• _PROBLEM TO WORK ON_: The output should match the data below line for line.

• _Stored items_:
++++++++++
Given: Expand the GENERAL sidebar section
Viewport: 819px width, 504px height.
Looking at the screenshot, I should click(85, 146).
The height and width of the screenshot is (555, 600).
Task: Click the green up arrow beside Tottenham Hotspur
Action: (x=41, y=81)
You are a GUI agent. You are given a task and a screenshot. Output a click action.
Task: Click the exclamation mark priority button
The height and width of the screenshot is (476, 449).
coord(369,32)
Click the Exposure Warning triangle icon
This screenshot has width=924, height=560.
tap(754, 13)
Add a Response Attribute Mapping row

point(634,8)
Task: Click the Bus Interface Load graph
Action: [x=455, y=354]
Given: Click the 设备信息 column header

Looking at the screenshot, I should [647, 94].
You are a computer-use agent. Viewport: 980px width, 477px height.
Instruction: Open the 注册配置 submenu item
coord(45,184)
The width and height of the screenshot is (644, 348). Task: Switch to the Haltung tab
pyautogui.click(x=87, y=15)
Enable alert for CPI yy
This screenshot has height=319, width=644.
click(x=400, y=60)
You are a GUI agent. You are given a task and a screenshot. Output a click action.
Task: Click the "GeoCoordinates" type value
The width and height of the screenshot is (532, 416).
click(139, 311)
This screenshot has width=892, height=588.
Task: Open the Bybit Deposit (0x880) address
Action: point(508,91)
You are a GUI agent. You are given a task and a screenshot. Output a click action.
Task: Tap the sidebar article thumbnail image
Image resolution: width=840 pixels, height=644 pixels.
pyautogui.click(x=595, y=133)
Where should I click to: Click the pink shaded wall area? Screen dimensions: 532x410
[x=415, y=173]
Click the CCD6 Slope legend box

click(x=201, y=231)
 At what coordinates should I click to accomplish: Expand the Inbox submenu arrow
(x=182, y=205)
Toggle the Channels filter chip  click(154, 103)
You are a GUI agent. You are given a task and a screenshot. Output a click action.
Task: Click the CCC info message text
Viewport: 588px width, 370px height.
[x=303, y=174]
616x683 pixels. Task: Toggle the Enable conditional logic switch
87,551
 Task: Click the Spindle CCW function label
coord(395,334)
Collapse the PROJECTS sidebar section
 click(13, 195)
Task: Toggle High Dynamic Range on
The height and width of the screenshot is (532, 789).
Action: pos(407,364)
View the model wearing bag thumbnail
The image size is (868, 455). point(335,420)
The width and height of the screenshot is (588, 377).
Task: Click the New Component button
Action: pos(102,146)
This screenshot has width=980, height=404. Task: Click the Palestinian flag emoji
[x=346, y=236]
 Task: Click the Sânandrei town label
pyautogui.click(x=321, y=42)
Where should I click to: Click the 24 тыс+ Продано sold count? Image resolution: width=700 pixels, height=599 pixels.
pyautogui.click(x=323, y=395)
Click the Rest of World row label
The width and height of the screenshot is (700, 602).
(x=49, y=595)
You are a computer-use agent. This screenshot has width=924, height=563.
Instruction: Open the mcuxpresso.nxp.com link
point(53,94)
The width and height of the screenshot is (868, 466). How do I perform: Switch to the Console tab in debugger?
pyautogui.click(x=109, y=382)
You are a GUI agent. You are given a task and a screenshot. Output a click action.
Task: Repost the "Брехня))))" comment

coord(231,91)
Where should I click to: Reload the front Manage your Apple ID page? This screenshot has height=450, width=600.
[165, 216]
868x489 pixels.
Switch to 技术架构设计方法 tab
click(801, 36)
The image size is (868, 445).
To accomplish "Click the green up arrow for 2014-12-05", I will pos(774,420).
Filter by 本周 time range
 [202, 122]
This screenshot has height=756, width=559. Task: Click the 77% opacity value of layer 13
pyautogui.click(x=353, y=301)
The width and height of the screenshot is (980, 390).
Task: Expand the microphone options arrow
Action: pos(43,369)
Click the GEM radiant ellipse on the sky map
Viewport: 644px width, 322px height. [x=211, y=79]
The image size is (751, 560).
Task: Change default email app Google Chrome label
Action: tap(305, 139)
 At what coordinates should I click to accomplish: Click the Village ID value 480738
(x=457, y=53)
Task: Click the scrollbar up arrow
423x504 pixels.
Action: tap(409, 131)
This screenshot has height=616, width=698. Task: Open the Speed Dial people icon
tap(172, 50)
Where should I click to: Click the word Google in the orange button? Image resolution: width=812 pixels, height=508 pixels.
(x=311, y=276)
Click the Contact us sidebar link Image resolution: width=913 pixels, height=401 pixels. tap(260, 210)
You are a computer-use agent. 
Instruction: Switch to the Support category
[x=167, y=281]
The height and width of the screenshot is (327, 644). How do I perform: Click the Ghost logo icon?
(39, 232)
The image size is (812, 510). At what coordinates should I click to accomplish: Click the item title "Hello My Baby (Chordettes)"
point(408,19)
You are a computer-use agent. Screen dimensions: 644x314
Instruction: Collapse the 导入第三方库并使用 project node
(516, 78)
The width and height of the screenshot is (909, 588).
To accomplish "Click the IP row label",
++++++++++
• _EXERCISE SOLUTION_:
Given: Expand the GENERAL sidebar section
Viewport: 819px width, 504px height.
Looking at the screenshot, I should click(85, 146).
The height and width of the screenshot is (555, 600).
Task: Click the green up arrow beside Tottenham Hotspur
Action: (x=41, y=81)
You are a GUI agent. You are given a task and a screenshot. Output a click action.
Task: Click the exclamation mark priority button
The height and width of the screenshot is (476, 449).
coord(369,32)
Click the Exposure Warning triangle icon
This screenshot has width=924, height=560.
tap(754, 13)
Add a Response Attribute Mapping row

point(634,8)
Task: Click the Bus Interface Load graph
Action: [x=455, y=354]
Given: Click the 设备信息 column header

Looking at the screenshot, I should [647, 94].
You are a computer-use agent. Viewport: 980px width, 477px height.
Instruction: Open the 注册配置 submenu item
coord(45,184)
The width and height of the screenshot is (644, 348). Task: Switch to the Haltung tab
pyautogui.click(x=87, y=15)
Enable alert for CPI yy
This screenshot has height=319, width=644.
click(x=400, y=60)
You are a GUI agent. You are given a task and a screenshot. Output a click action.
Task: Click the "GeoCoordinates" type value
The width and height of the screenshot is (532, 416).
click(139, 311)
This screenshot has width=892, height=588.
Task: Open the Bybit Deposit (0x880) address
Action: point(508,91)
You are a GUI agent. You are given a task and a screenshot. Output a click action.
Task: Tap the sidebar article thumbnail image
Image resolution: width=840 pixels, height=644 pixels.
pyautogui.click(x=595, y=133)
Where should I click to: Click the pink shaded wall area? Screen dimensions: 532x410
[x=415, y=173]
Click the CCD6 Slope legend box

click(x=201, y=231)
 At what coordinates should I click to accomplish: Expand the Inbox submenu arrow
(x=182, y=205)
Toggle the Channels filter chip  click(154, 103)
You are a GUI agent. You are given a task and a screenshot. Output a click action.
Task: Click the CCC info message text
Viewport: 588px width, 370px height.
[x=303, y=174]
616x683 pixels. Task: Toggle the Enable conditional logic switch
87,551
 Task: Click the Spindle CCW function label
coord(395,334)
Collapse the PROJECTS sidebar section
 click(13, 195)
Task: Toggle High Dynamic Range on
The height and width of the screenshot is (532, 789).
Action: pos(407,364)
View the model wearing bag thumbnail
The image size is (868, 455). point(335,420)
The width and height of the screenshot is (588, 377).
Task: Click the New Component button
Action: pos(102,146)
This screenshot has width=980, height=404. Task: Click the Palestinian flag emoji
[x=346, y=236]
 Task: Click the Sânandrei town label
pyautogui.click(x=321, y=42)
Where should I click to: Click the 24 тыс+ Продано sold count? Image resolution: width=700 pixels, height=599 pixels.
pyautogui.click(x=323, y=395)
Click the Rest of World row label
The width and height of the screenshot is (700, 602).
(x=49, y=595)
You are a computer-use agent. This screenshot has width=924, height=563.
Instruction: Open the mcuxpresso.nxp.com link
point(53,94)
The width and height of the screenshot is (868, 466). How do I perform: Switch to the Console tab in debugger?
pyautogui.click(x=109, y=382)
You are a GUI agent. You are given a task and a screenshot. Output a click action.
Task: Repost the "Брехня))))" comment

coord(231,91)
Where should I click to: Reload the front Manage your Apple ID page? This screenshot has height=450, width=600.
[165, 216]
868x489 pixels.
Switch to 技术架构设计方法 tab
click(801, 36)
The image size is (868, 445).
To accomplish "Click the green up arrow for 2014-12-05", I will pos(774,420).
Filter by 本周 time range
 [202, 122]
This screenshot has height=756, width=559. Task: Click the 77% opacity value of layer 13
pyautogui.click(x=353, y=301)
The width and height of the screenshot is (980, 390).
Task: Expand the microphone options arrow
Action: pos(43,369)
Click the GEM radiant ellipse on the sky map
Viewport: 644px width, 322px height. [x=211, y=79]
The image size is (751, 560).
Task: Change default email app Google Chrome label
Action: tap(305, 139)
 At what coordinates should I click to accomplish: Click the Village ID value 480738
(x=457, y=53)
Task: Click the scrollbar up arrow
423x504 pixels.
Action: tap(409, 131)
This screenshot has height=616, width=698. Task: Open the Speed Dial people icon
tap(172, 50)
Where should I click to: Click the word Google in the orange button? Image resolution: width=812 pixels, height=508 pixels.
(x=311, y=276)
Click the Contact us sidebar link Image resolution: width=913 pixels, height=401 pixels. tap(260, 210)
You are a computer-use agent. 
Instruction: Switch to the Support category
[x=167, y=281]
The height and width of the screenshot is (327, 644). How do I perform: Click the Ghost logo icon?
(39, 232)
The image size is (812, 510). At what coordinates should I click to accomplish: Click the item title "Hello My Baby (Chordettes)"
point(408,19)
You are a computer-use agent. Screen dimensions: 644x314
Instruction: Collapse the 导入第三方库并使用 project node
(516, 78)
The width and height of the screenshot is (909, 588).
To accomplish "Click the IP row label",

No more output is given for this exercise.